In de tweede helft van de twaalfde eeuw werd het voor de
domeinheer goedkoper om arbeiders in dienst te nemen dan om horigen te
onderhouden. De horigen kwamen vrij en verhuisden van het domein naar de
rand. Een belangrijke stap was dat zij rond 1150-1190 ook het beheer van
de kerk kregen die toen verhuisde van het domein op de boekt naar de
latere lokatie op de markt. Tussen rond 1190-1230 werd in de regio het
grootste deel van de wildernis opgedeeld in gemeintes, die beheerd
werden door gebruikersgroepen of hun vertegenwoordigers. In Veghel waren
dat de parochianen. Rond 1250 hadden we in Veghel dus een parochie
waarbij de parochianen tevens hun gemeint beheerden. Daar hoorde ook
regelgeving bij, regels voor de kerk, en regels voor de gemeint.
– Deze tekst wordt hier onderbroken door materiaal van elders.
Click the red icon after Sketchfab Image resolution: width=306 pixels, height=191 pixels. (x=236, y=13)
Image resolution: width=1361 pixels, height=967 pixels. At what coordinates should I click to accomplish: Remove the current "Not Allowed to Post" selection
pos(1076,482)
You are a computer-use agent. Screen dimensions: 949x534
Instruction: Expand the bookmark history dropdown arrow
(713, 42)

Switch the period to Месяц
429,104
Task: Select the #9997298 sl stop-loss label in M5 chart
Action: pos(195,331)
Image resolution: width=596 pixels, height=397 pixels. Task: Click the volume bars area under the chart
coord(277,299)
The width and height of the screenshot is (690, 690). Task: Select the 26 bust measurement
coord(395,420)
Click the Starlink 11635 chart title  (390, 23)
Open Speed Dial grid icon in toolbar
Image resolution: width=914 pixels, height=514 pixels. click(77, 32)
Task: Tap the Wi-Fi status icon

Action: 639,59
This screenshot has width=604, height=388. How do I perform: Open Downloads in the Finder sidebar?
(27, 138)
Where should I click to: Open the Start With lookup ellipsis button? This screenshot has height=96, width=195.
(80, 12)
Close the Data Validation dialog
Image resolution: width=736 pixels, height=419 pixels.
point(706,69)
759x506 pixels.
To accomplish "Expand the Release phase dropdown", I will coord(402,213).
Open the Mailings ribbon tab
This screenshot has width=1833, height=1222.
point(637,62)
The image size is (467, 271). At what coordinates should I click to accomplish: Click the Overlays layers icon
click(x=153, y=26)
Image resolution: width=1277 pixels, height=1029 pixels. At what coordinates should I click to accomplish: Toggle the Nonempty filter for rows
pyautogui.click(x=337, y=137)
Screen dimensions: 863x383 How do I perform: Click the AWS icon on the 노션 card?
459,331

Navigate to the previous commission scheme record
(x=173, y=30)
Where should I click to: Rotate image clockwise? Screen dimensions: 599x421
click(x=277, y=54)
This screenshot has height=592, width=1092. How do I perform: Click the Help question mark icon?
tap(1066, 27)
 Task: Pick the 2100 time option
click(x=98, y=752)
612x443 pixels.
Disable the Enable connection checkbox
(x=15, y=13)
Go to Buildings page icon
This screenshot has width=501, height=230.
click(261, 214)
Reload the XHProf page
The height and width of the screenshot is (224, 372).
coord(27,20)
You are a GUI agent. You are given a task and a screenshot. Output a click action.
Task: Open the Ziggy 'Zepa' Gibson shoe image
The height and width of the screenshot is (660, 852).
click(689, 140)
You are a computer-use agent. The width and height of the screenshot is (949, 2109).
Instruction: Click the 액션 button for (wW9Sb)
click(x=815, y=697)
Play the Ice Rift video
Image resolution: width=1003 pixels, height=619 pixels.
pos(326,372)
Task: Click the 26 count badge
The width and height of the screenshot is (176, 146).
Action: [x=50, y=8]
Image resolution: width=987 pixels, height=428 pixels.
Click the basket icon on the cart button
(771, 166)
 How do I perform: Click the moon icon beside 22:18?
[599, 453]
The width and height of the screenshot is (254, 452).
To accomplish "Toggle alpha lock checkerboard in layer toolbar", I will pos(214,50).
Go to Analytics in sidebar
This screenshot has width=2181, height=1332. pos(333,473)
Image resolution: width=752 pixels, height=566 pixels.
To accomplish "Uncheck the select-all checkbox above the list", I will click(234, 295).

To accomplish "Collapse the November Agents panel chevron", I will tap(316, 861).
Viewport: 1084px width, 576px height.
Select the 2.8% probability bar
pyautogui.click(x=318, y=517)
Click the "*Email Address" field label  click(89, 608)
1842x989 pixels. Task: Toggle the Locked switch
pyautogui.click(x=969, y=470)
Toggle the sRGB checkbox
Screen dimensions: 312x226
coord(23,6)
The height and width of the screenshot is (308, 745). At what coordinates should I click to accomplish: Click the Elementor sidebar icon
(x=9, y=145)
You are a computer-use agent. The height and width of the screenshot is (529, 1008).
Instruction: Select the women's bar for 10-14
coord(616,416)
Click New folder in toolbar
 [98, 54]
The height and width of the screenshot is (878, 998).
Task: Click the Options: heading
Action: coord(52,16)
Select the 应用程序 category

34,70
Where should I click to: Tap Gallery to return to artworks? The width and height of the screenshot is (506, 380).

Dat kunnen worden beschouwd als regels voor een specifiek doel.
Dat waren geen algemene dorpsregels, en Veghel was daarom ook nog geen
'eenheid van algemeen bestuur', wat we nu een gemeente noemen. Voor de
algemene rechtsregels behoorde Veghel rond 1250 nog steeds onder de
schepenbank van SInt-Oedenrode.
De geboorte van de gemeente
Een plaats werd een gemeente als het eigen algemeen bestuur
kreeg, dus eigen dorpsregels, de zogenoemde keuren, mocht maken. Dat
recht was impliciet verbonden aan het hebben of krijgen van een eigen
schepenbank. De oudste
Veghelse keuren die overgeleverd zijn dateren uit 1559. Sommige van die
keuren zijn vanwege het noemen van namen of het verwijzen naar andere
regelingen (zoals de regeling over schouw over de Aa uit 1535) enigszins
te dateren.
De schepenbank van Veghel wordt in 1347 voor het eerst
vermeldt. Daarna zijn er elk decennium wel een aantal vermeldingen.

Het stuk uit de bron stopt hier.